▼▼▼
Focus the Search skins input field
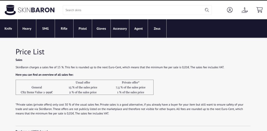The width and height of the screenshot is (267, 131). coord(133,10)
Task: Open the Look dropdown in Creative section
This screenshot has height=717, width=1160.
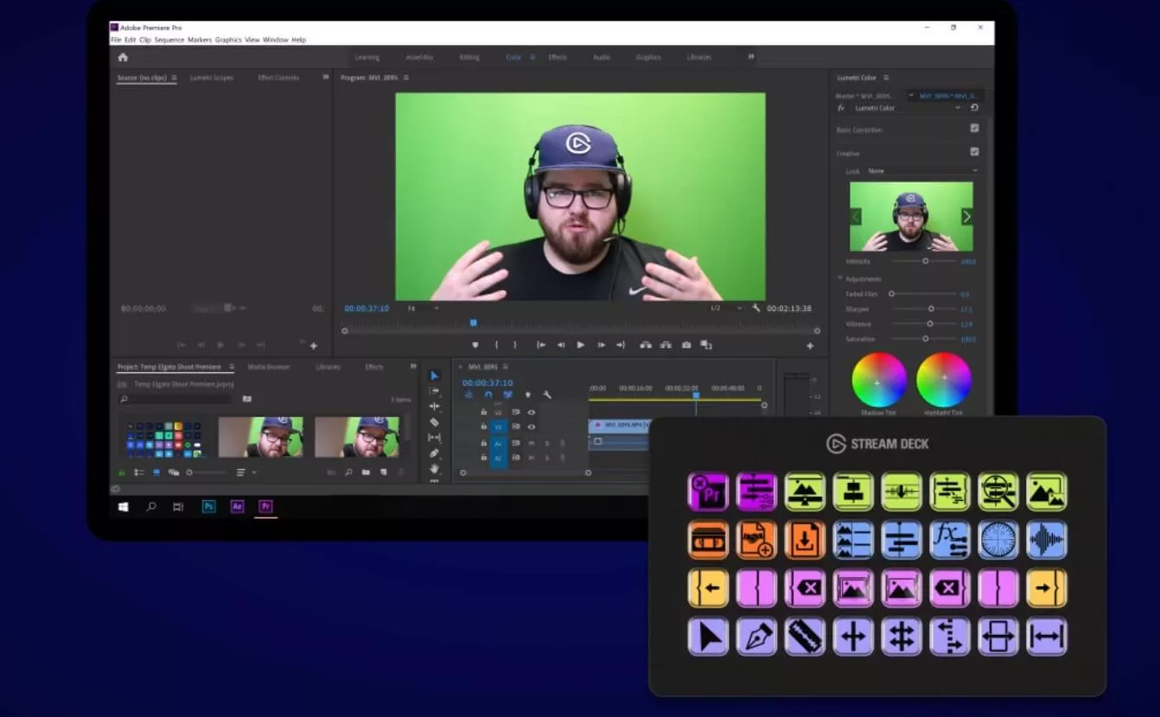Action: [x=921, y=171]
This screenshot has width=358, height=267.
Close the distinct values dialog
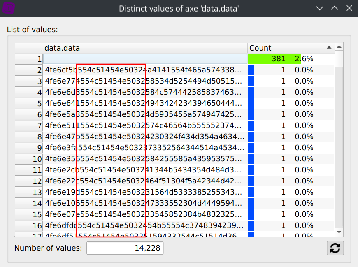pyautogui.click(x=349, y=8)
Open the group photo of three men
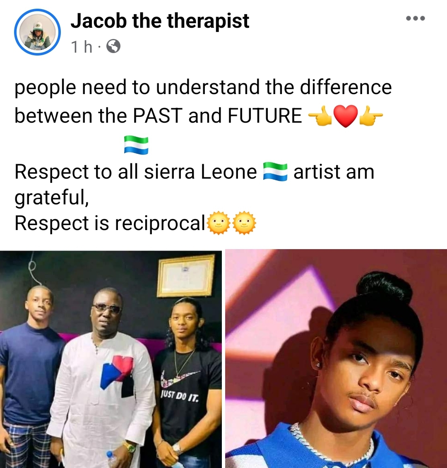The width and height of the screenshot is (447, 468). click(x=111, y=359)
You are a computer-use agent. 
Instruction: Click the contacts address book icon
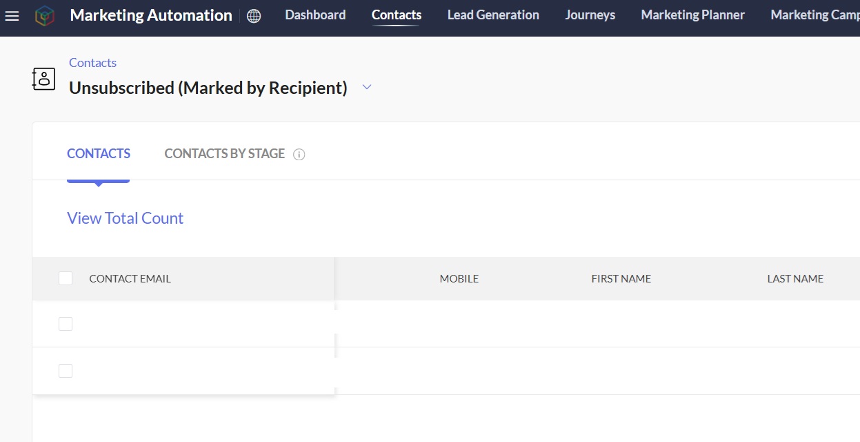[x=44, y=79]
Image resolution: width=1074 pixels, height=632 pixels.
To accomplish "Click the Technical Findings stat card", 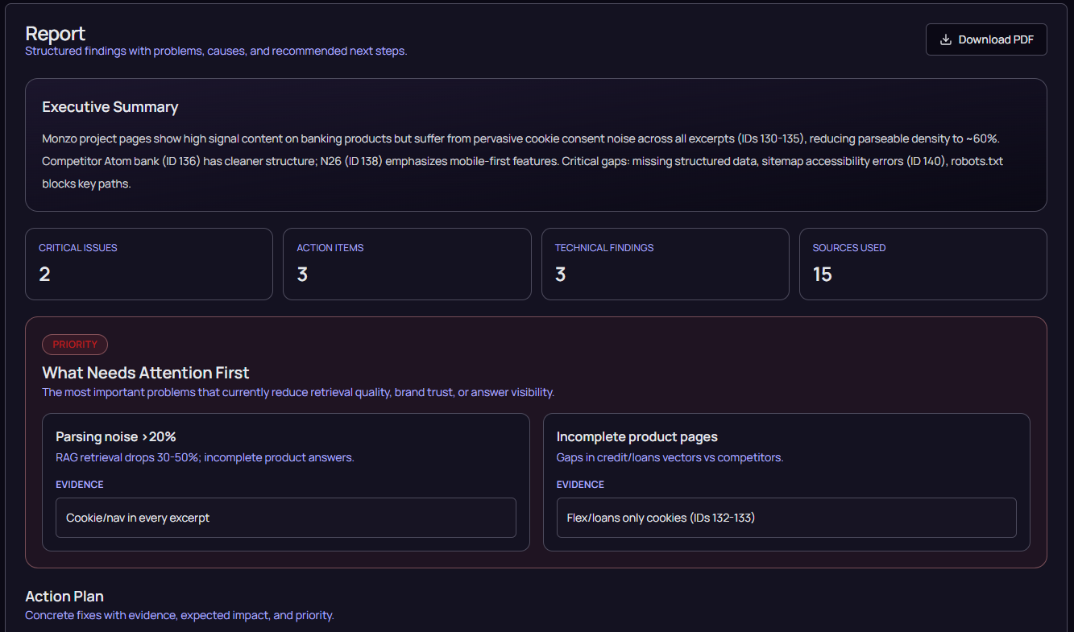I will 665,264.
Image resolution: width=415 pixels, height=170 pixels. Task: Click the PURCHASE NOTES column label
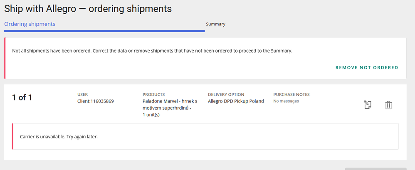291,95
▲▲▲
Reproduce exactly, and only, the part of the entries above that runs from the line with "Image resolution: width=415" to the last line, both included. Pictures stay out.

Image resolution: width=415 pixels, height=170 pixels. Task: Click the PURCHASE NOTES column label
291,95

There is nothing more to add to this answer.